If you’re like most couples, each spouse ends up assuming responsibility for certain roles. Usually, that’s all well and good – but not when it comes to financial life. Here are several reasons why you’re better off when both spouses are involved in wealth management.


Very often in money matters, two heads are better than one. Say that one spouse is determined to purchase vacation property, but the other is unsure whether all family members will enjoy that kind of getaway. Together, they may decide to rent a vacation home for a couple of seasons before making a large financial commitment.

Sticking to investment goals is also easier when both spouses work together. Perhaps it’s about not withdrawing funds for a luxury item from a Tax-Free Savings Account (TFSA) that you designated for retirement savings. Or, when markets are down, a second voice can help maintain the discipline to continue investing.


What happens if one spouse controls financial matters and makes a decision the other spouse ends up questioning? That’s a conflict that could have been avoided if both spouses had been involved at the outset.

Perhaps the spouse solely in control loans a large sum to a sibling for a business start-up, the venture fails, and the loan isn’t paid back. Now the other spouse wishes there had been more discussion and input around the decision.


Involving both spouses is often helpful in cases when spouses have different views about money matters. For example, an aggressive investor and a conservative investor share a non-registered investment account and, with guidance from their advisor, strike a balance between their two risk levels. The aggressive investor doesn’t take on potentially excessive risk, and the conservative investor benefits from greater market opportunities.

Or perhaps one spouse is more of a live-for-today spender and the other a compulsive saver.
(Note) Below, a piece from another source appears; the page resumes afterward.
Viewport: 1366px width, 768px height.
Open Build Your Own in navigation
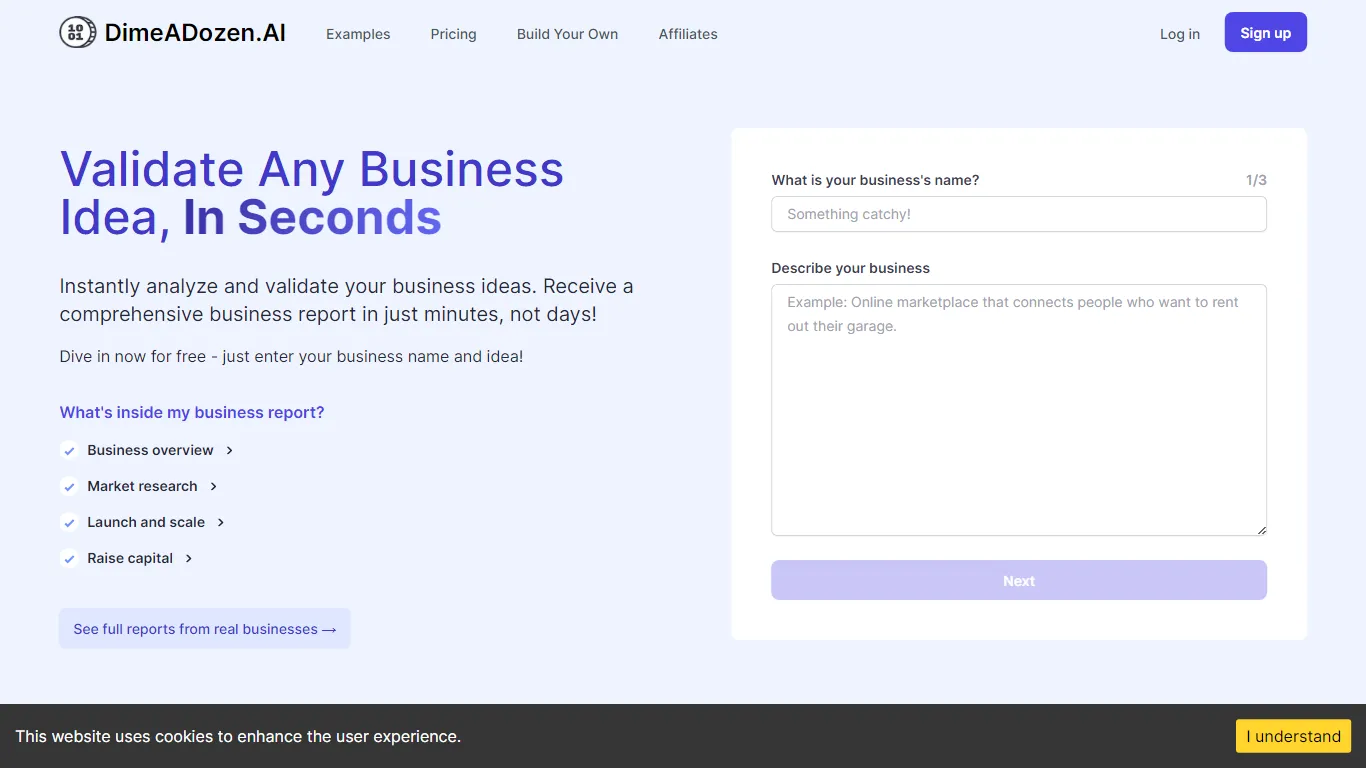pos(567,34)
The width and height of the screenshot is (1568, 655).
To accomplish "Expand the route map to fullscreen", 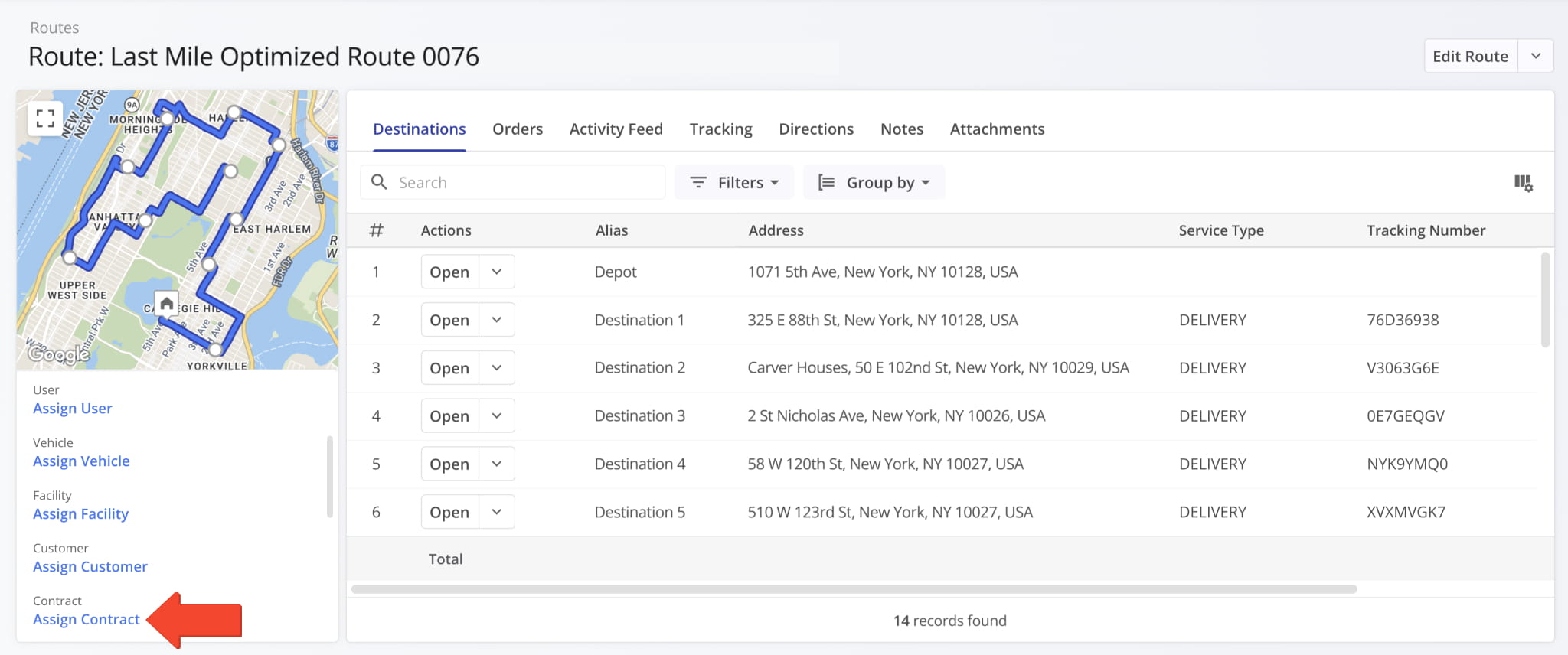I will pyautogui.click(x=45, y=118).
By embracing compromise, the couple is better able to enjoy life now while also putting enough away to secure a comfortable retirement.


Developing the habit of involving both spouses in financial matters puts a couple in good stead when retirement arrives. That’s because decisions must be made about completely new areas, including retirement income, tax and estate planning, and charitable bequests.

For example, say that a retired couple has significant funds designated as an inheritance for their children. Do they keep the funds invested in equities because of the potentially long time horizon? Or do they invest conservatively with the primary aim of preserving capital? It’s an important decision that should involve not only the advisor, but both spouses too.


Spouses don’t need to share financial tasks fifty-fifty – that’s unrealistic for many couples. What should be shared is information about their finances. Both spouses, ideally, should have at least a general understanding of their investment program, insurance, loans and estate plans.

Also, both spouses should be able to openly discuss their own thoughts about the couple’s financial life and make decisions together. That kind of involvement is healthy for the relationship and enables a couple to meet their financial goals more effectively.


If one spouse controls a couple’s finances and passes away first, the widowed spouse may feel unprepared and overwhelmed. Yes, the advisor would guide them through all financial matters, but the widowed spouse would be more at ease if they were familiar with their finances.


A widowed spouse must deal with just about every component of wealth planning. If their spouse had life insurance, they’ll want to know how to use or invest the proceeds. If the widowed spouse receives rolled-over investments from their spouse’s registered retirement plan, they must plan for the assets’ eventual tax liability. Investments may need to be re-allocated to suit the widowed spouse’s risk tolerance. Add education savings to the list if the widowed spouse is younger, or retirement income and estate planning if they’re older.


If both spouses are always informed about the couple’s financial life, the widowed spouse can manage wealth planning more comfortably. That’s why financial literacy is important and why both spouses should be familiar with the couple’s financial matters.